Ricardo Caballero
Ricardo J. Caballero is the Ford International Professor of Economics, a director of the World Economic Laboratory at the Massachusetts Institute of Technology, and an NBER Research Associate. Caballero was the Chairman of MIT’s Economics Department (2008-2011). His teaching and research fields are macroeconomics and finance. His current research looks at the macroeconomic implications of reduced risk tolerance and safe asset shortages, global capital markets, speculative episodes and financial bubbles, and systemic crises prevention mechanisms. He has also written about aggregate consumption and investment, exchange rates, externalities, growth, price rigidity, dynamic aggregation, dynamic reallocation, networks, and complexity.
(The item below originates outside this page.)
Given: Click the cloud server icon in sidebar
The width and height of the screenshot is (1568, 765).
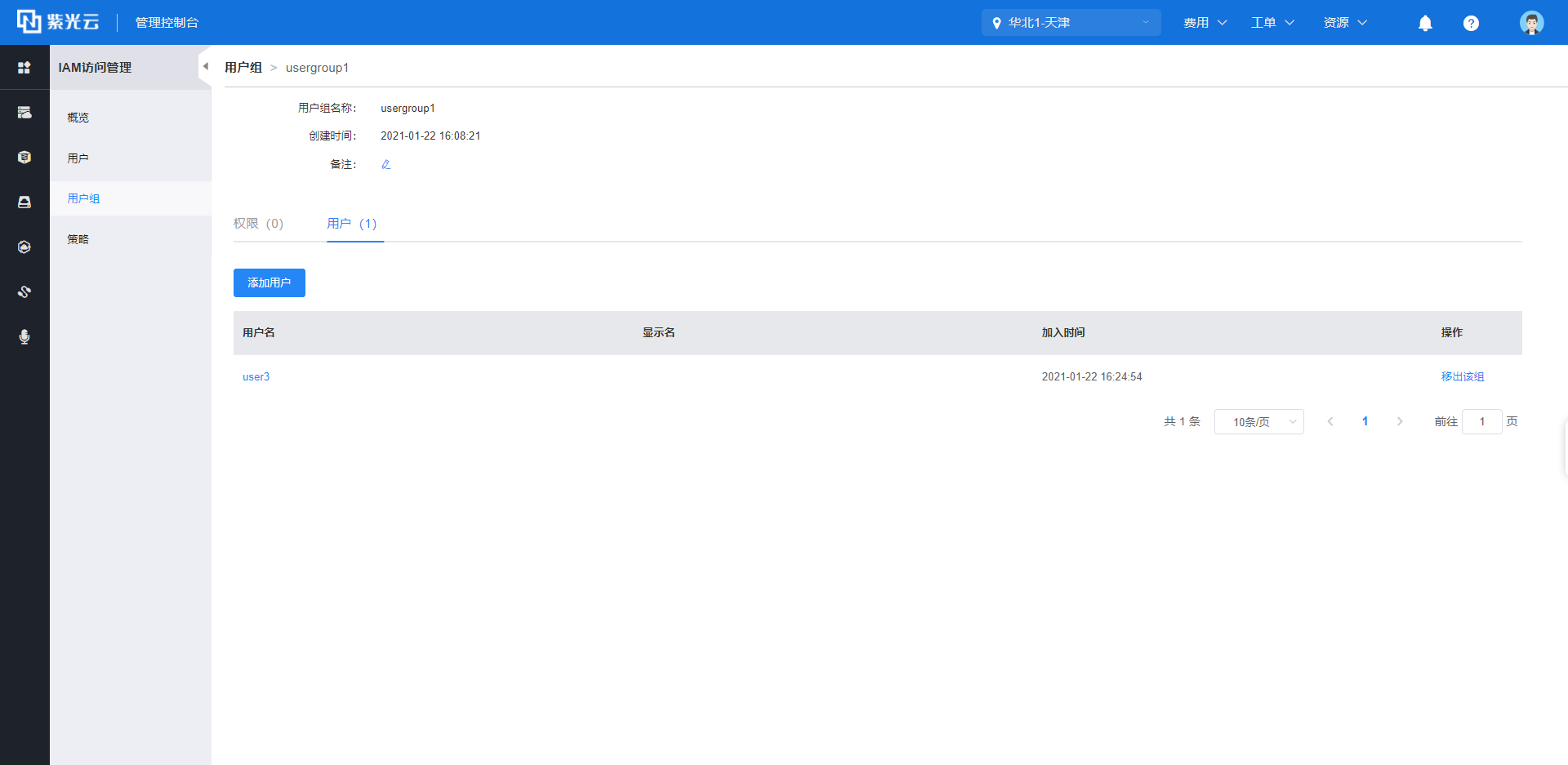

Caballero has an extensive list of publications in all major academic journals. Among his major awards, he was the winner of the 2002 Frisch Medal of the Econometric Society for “Explaining Investment Dynamics in U.S. Manufacturing: A Generalized (S,s) Approach”, Econometrica, 67(4), July 1999 (joint work with Eduardo Engel); the Smith Breeden Prize by the American Finance Association for “Collective Risk Management in a Flight to Quality Episode”, Journal of Finance, 63(5), October 2008 (joint with Arvind Krishnamurthy), Journal of Finance 2014 Brattle Group Prize for distinguished papers for “Fire Sales in a Model of Complexity,” joint with Alp Simsek. In April 1998, Caballero was elected a Fellow of the Econometric Society and subsequently of the American Academy of Arts and Sciences in April 2010.